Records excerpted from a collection
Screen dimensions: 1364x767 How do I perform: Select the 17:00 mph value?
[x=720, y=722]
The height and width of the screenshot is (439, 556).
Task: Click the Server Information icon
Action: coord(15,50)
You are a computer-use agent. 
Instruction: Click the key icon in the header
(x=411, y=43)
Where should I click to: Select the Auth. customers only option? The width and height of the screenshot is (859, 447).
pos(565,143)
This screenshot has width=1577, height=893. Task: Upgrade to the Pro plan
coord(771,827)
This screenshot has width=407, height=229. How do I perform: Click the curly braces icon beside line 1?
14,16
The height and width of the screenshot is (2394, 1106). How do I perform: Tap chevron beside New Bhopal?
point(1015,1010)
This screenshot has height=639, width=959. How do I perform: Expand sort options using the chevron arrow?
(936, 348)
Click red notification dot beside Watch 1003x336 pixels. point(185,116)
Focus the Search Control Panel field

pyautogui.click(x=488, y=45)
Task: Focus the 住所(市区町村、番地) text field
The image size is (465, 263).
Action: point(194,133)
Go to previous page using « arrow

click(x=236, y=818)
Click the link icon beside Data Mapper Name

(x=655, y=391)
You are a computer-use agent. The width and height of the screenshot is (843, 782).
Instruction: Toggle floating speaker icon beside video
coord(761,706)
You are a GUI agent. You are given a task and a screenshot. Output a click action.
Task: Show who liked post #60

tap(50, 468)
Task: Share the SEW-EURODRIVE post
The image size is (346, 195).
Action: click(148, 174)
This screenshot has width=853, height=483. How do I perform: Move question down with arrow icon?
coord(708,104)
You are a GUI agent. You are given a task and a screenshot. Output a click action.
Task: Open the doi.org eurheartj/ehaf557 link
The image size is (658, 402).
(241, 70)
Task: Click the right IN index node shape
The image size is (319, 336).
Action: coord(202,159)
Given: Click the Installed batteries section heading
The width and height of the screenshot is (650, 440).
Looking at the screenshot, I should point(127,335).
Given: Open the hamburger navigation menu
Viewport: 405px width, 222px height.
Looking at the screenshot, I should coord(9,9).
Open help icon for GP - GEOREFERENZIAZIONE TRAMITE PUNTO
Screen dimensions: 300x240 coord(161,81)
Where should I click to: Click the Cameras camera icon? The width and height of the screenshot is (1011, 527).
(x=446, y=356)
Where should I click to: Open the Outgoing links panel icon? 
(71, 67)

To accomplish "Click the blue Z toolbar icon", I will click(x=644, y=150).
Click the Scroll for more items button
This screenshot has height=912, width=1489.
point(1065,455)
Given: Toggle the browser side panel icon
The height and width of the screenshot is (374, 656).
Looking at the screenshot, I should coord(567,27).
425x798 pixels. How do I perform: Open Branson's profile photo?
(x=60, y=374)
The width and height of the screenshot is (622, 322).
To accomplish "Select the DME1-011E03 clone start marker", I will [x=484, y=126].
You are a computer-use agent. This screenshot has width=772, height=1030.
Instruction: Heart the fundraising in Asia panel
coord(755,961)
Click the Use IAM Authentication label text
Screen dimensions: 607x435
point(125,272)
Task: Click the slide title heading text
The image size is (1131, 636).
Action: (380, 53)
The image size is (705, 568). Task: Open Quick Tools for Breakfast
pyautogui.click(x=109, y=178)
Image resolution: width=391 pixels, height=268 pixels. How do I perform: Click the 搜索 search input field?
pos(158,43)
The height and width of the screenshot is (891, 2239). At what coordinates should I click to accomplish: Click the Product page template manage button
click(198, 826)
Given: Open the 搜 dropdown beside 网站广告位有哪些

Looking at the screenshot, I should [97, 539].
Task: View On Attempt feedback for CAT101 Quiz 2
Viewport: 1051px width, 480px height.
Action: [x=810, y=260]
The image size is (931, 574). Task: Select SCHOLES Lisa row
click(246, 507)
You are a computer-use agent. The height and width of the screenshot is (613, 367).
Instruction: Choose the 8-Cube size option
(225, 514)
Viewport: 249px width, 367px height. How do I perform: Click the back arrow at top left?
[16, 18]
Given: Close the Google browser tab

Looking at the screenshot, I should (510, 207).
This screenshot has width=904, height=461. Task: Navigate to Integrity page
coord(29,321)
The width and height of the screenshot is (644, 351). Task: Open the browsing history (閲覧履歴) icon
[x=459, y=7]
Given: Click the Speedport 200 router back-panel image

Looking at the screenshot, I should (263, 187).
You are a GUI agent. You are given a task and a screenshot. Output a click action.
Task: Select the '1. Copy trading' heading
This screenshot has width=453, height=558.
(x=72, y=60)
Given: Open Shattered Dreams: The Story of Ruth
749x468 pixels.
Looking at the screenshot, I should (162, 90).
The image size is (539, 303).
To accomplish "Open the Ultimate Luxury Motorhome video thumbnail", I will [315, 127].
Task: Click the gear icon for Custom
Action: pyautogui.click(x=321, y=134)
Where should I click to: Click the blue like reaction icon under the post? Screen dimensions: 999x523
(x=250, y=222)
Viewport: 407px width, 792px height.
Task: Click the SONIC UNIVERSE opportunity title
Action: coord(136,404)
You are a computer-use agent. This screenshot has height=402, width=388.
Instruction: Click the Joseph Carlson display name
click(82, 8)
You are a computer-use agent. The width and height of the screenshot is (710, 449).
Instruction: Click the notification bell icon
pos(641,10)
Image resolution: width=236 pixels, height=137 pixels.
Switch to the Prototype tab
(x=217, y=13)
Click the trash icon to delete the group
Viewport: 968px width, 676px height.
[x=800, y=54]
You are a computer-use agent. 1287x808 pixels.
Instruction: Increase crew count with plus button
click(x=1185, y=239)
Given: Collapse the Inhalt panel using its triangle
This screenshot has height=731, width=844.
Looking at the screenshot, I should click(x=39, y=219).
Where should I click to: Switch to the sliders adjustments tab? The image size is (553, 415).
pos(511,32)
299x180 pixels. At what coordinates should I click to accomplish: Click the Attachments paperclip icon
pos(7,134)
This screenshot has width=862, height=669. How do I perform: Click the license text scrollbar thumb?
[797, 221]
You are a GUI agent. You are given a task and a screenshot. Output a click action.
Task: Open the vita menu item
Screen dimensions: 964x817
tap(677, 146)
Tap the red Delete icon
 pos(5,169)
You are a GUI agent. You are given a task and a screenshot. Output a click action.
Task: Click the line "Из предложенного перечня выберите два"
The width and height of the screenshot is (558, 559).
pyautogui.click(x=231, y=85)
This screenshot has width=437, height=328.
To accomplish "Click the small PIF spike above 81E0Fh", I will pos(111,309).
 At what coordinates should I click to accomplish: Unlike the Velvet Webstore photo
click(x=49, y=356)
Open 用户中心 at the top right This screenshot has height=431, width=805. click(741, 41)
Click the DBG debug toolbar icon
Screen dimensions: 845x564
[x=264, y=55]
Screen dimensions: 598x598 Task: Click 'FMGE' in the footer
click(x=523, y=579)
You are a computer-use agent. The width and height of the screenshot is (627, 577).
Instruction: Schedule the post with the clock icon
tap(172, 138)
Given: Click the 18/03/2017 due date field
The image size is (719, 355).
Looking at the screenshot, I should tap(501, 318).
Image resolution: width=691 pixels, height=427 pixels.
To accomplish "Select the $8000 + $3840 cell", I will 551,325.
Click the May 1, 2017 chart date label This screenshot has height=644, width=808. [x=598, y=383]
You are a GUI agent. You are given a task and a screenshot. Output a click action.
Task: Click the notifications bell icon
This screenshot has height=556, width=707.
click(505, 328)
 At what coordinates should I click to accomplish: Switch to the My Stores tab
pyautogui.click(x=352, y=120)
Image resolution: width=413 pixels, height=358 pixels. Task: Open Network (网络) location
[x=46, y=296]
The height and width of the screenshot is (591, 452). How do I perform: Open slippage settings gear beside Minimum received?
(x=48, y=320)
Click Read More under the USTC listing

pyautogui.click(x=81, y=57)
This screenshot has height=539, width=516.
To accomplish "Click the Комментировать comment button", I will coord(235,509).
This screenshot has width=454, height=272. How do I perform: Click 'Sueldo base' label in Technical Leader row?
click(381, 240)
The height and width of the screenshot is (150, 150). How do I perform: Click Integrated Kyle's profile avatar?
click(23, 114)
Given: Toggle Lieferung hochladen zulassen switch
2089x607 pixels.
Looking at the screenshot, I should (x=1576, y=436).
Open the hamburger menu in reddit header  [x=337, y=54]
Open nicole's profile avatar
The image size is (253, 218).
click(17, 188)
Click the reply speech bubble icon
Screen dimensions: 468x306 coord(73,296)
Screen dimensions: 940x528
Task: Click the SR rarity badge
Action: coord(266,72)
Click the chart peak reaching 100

- Task objective -
The lines above, starting at the one with "The width and height of the screenshot is (644, 351)." and ending at the one with "The image size is (539, 303).", are the only ones to return, exactly as written.

- Result -
The width and height of the screenshot is (644, 351). Task: Open the browsing history (閲覧履歴) icon
[x=459, y=7]
Given: Click the Speedport 200 router back-panel image

Looking at the screenshot, I should (263, 187).
You are a GUI agent. You are given a task and a screenshot. Output a click action.
Task: Select the '1. Copy trading' heading
This screenshot has width=453, height=558.
(x=72, y=60)
Given: Open Shattered Dreams: The Story of Ruth
749x468 pixels.
Looking at the screenshot, I should (162, 90).
The image size is (539, 303).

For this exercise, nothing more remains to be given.